David Eckert, president of Vermont Thunder, says this year's event took a lot of coordination to meet state health guidelines. They made some changes, including fewer stops, but he says it didn't impact the meaning of the day.
"It was a struggle the last couple weeks talking with state officials and figuring out the safest route of travel, but I think this is going to be another great year, pandemic or not," said Eckert.
Many Vermont veterans like Archie Hutchinson and Keith Lyman Sr. agreed. They say there couldn't be a better day or a better reason to ride.
"Perfect weather, good friends -- I mean, we're all friends -- anybody on a motorcycle is a friend," Hutchinson said. "And we're all here for the same reason -- to support our veterans."
"It's great to get out see other people," added Lyman Sr. "Even though we have to be six-feet apart."
Lyman Sr., a Vietnam War veteran, says he and many others participate in the annual ride to remember and show appreciation to their brothers and sisters that never came home.

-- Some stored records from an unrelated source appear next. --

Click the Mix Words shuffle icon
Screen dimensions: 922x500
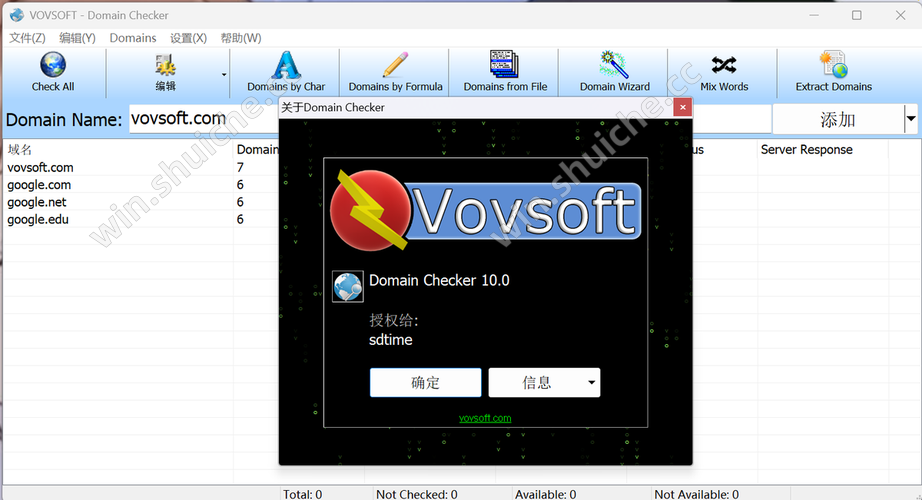pos(724,66)
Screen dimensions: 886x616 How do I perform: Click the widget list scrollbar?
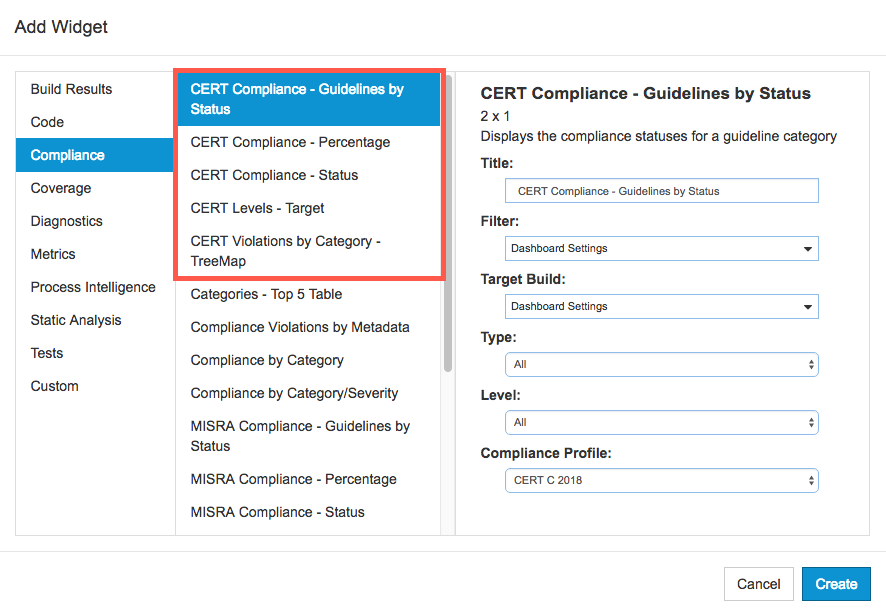[x=448, y=224]
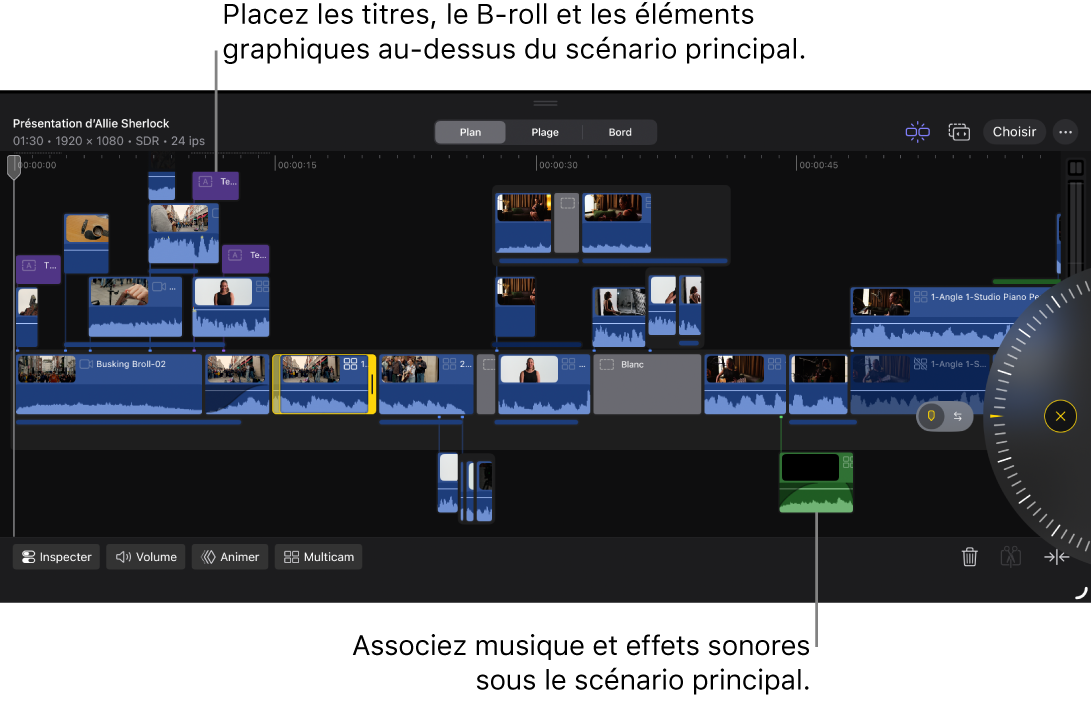Open the Inspecter panel
Viewport: 1091px width, 702px height.
point(55,557)
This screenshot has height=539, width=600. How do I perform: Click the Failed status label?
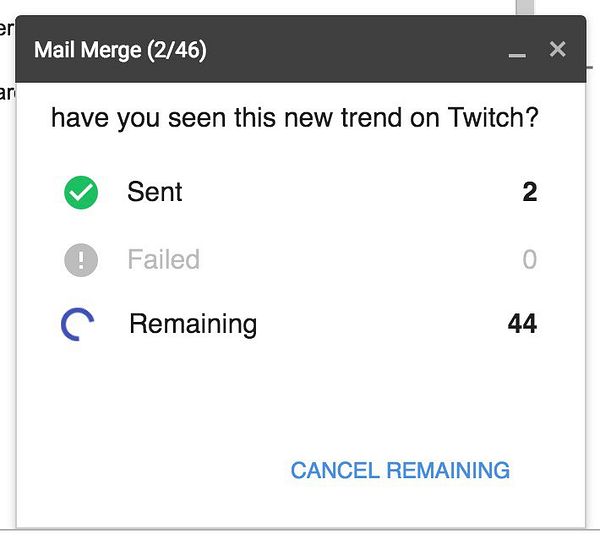point(163,260)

"The people that didn't come back. I'm one of the lucky ones," he said. "I came home... and that's what this ride means to me, it's to honor our fallen brothers."
The group got an escort from the Vermont State Police and VTrans for the 125-mile trek that started in Sharon and ended in Enosburgh. Some riders say the rolling hills on the interstate remind them of the landscape in Vietnam.
For the motorcyclists taking part in the ride, it's for memories, appreciation and a commitment to remembering our fallen heroes.